(Position data for words and items)
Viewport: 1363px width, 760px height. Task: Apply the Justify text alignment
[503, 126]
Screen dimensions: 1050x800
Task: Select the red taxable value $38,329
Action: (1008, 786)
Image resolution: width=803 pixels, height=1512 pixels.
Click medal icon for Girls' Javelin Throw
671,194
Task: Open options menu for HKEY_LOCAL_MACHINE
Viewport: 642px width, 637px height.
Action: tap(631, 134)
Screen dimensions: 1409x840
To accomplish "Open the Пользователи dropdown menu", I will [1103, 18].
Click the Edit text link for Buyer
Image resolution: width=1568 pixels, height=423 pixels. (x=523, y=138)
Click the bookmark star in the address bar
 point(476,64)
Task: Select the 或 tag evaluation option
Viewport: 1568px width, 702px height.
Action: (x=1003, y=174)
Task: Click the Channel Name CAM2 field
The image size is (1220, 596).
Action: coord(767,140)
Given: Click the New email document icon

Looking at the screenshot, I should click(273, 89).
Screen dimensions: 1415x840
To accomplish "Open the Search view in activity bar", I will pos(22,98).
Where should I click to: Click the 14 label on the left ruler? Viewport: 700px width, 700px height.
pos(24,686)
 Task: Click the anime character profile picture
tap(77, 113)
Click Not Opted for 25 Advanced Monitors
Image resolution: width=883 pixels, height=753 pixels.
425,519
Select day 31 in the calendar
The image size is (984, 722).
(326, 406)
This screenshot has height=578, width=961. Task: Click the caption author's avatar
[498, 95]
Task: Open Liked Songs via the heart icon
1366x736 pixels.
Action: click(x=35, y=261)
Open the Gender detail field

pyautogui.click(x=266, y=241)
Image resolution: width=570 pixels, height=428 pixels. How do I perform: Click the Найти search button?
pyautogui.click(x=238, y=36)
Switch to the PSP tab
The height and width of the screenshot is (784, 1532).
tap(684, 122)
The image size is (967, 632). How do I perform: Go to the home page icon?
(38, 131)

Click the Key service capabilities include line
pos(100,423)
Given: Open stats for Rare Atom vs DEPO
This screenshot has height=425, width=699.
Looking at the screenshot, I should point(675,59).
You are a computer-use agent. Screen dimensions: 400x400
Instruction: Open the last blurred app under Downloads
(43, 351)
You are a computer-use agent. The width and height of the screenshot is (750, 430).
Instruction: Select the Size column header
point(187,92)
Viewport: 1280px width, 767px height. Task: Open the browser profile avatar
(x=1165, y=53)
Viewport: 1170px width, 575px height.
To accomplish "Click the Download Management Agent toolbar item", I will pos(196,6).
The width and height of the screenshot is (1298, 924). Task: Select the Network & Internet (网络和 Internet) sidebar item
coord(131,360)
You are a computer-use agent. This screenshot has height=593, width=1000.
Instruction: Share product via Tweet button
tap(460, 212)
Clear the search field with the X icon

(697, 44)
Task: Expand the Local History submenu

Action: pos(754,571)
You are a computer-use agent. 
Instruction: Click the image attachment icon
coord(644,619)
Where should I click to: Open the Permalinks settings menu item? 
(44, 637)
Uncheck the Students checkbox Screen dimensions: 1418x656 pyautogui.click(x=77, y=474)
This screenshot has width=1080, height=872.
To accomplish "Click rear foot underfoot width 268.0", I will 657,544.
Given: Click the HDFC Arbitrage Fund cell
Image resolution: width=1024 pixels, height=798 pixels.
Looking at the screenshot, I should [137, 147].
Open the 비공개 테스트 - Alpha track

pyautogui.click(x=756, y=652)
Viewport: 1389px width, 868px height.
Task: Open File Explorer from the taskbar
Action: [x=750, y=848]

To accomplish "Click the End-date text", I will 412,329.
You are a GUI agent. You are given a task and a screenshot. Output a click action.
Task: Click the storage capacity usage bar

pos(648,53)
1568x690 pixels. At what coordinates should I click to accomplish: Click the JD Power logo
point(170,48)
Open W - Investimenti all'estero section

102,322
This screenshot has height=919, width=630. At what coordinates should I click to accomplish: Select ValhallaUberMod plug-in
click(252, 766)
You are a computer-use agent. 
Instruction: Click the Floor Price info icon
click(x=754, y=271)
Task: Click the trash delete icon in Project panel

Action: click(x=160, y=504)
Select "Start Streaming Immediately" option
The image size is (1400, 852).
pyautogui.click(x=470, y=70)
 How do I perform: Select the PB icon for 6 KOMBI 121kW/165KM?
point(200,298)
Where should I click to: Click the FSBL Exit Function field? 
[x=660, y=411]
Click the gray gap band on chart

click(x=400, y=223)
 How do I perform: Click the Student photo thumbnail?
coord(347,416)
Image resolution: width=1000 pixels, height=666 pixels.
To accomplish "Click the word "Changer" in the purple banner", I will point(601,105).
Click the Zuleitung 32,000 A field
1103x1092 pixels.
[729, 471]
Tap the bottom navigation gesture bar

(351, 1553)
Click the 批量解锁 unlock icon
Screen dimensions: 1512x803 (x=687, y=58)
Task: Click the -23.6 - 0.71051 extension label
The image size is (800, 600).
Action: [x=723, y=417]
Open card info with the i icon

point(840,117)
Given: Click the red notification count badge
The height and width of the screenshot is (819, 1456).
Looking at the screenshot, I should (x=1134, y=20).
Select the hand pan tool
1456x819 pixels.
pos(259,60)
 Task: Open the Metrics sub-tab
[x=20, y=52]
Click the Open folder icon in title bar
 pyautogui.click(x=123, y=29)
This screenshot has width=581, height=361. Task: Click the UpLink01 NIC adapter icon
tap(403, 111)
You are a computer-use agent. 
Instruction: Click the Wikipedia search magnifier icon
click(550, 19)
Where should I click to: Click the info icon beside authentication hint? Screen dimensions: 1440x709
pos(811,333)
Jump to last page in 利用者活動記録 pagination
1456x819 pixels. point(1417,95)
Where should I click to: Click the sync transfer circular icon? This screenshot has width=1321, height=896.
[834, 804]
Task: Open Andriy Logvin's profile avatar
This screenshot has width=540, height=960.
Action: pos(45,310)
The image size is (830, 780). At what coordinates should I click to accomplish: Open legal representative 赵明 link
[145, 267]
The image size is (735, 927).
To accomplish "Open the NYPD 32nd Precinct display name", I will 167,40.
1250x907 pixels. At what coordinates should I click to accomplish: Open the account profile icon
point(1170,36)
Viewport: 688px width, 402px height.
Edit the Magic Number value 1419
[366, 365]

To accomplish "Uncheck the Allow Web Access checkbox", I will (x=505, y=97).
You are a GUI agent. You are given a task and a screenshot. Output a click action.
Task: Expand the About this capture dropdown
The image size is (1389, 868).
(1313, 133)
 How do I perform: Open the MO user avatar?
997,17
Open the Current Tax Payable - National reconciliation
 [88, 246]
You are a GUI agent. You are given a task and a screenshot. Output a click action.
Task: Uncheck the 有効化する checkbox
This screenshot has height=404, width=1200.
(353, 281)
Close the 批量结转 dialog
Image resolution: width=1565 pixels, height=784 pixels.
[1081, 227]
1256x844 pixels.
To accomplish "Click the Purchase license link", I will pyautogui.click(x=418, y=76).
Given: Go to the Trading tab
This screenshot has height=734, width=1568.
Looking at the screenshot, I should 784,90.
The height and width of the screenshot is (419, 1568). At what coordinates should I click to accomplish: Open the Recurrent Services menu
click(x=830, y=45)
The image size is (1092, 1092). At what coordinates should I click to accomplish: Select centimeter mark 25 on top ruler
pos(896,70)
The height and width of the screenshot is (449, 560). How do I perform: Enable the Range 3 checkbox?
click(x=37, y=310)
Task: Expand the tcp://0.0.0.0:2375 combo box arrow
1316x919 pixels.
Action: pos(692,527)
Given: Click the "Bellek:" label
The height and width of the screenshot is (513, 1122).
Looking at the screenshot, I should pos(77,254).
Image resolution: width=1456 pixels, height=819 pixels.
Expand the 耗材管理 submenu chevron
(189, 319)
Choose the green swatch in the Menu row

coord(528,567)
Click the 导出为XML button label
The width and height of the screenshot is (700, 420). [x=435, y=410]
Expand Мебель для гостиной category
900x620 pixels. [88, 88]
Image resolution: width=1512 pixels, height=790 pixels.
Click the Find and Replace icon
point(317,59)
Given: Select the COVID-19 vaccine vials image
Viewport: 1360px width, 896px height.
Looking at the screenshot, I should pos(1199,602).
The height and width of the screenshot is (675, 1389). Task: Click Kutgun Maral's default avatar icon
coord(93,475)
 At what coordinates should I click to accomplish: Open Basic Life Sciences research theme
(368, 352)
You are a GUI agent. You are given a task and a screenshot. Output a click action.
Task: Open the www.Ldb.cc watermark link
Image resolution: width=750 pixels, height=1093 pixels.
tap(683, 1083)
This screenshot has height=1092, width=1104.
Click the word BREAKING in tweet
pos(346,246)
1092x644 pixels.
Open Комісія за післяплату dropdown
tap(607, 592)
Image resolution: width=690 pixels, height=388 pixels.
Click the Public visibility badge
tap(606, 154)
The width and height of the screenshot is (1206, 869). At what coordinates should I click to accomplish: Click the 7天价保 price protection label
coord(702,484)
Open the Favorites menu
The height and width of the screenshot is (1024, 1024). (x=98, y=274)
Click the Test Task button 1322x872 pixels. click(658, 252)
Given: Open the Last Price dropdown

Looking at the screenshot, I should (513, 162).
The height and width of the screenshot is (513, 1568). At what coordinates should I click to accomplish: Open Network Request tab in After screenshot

• The task:
Copy out word for word the lines of the material from its very beginning up to and including the line with "Action: tap(631, 134)".

• Solution below:
Viewport: 1363px width, 760px height. Task: Apply the Justify text alignment
[503, 126]
Screen dimensions: 1050x800
Task: Select the red taxable value $38,329
Action: (1008, 786)
Image resolution: width=803 pixels, height=1512 pixels.
Click medal icon for Girls' Javelin Throw
671,194
Task: Open options menu for HKEY_LOCAL_MACHINE
Viewport: 642px width, 637px height.
Action: tap(631, 134)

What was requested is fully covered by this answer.